There are many ways of accessing data in S3 buckets. Common tools include s3cmd for direct up/download of particular files, and s3fs for fuse-mounting a bucket. But these are not written in Go.

Amazon provide aws-sdk-go for interacting with S3, but this does not work with (my) Ceph Object Gateway and possibly other implementations of S3.

minio-go is an alternative Go library that provides good compatibility with a wide variety of S3-like systems.

There are at least 3 Go libraries for creating fuse-mounted file-systems. github.com/jacobsa/fuse was based on bazil.org/fuse, claiming higher performance.

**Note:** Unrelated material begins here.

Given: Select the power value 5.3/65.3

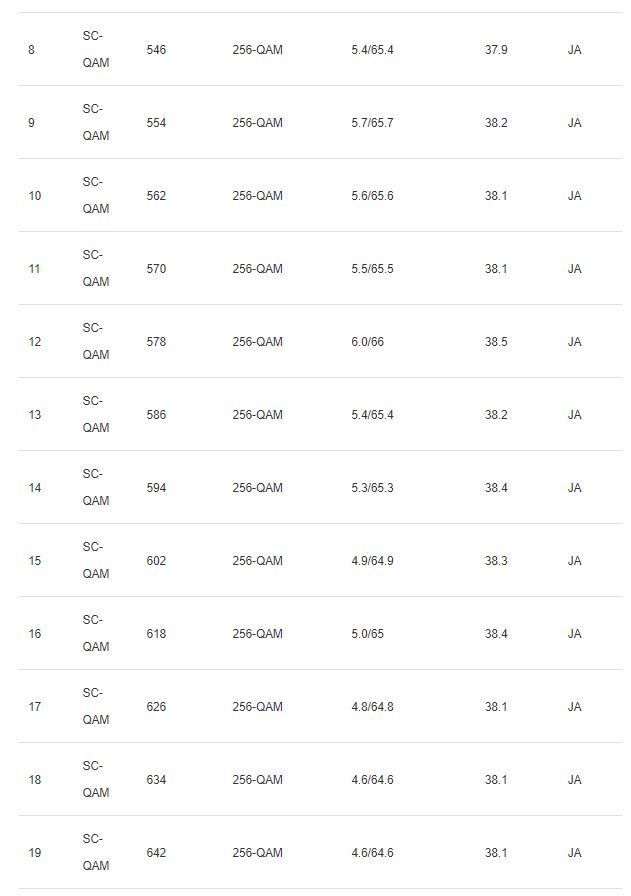Looking at the screenshot, I should click(372, 488).
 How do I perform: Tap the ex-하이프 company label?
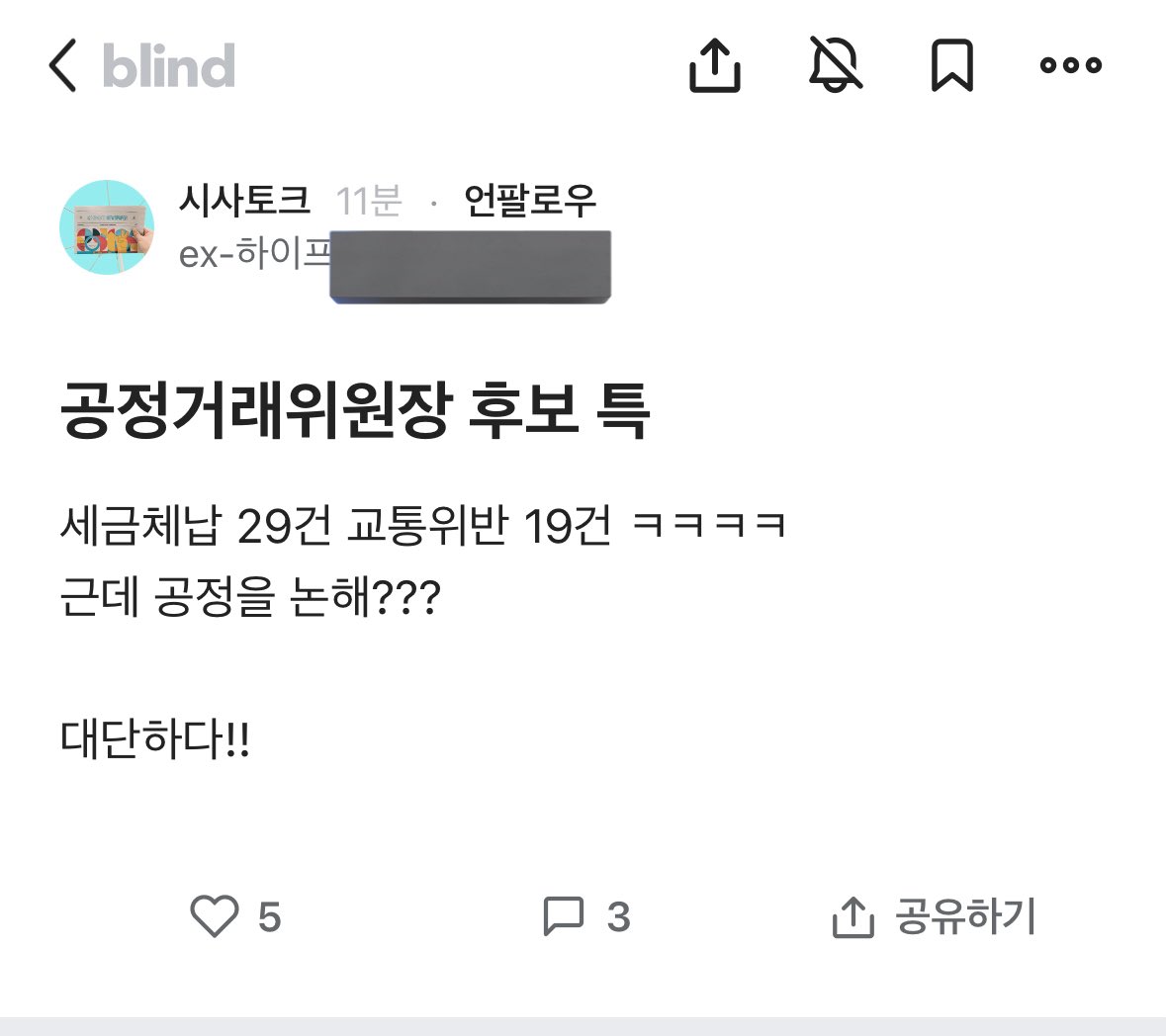[x=255, y=253]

Also claiming high performance is github.com/hanwen/go-fuse.

There are at least 2 projects that implement fuse-mounting of S3 buckets:

  • github.com/minio/minfs is implemented using minio-go and bazil, but in my hands was very slow. It is designed to be run as root, requiring file-based configuration.
  • github.com/kahing/goofys is implemented using aws-sdk-go and jacobsa/fuse, making it incompatible with (my) Ceph Object Gateway.

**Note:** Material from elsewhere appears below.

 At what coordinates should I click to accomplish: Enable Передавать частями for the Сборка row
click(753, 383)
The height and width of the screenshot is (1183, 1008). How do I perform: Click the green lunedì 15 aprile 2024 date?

Both are designed to be run as daemons as opposed to being used in-process.

muxfys is implemented using minio-go for compatibility, and hanwen/go-fuse for speed. (In my testing, hanwen/go-fuse and jacobsa/fuse did not have noticeably difference performance characteristics, but go-fuse was easier to write for.) However, some of its read code is inspired by goofys. Thanks to minimising remote calls to the remote S3 system, and only implementing what S3 is generally capable of, it shares and adds to goofys' non-POSIX behaviours.

Versioning

This project adheres to Semantic Versioning. See CHANGELOG.md for a description of changes.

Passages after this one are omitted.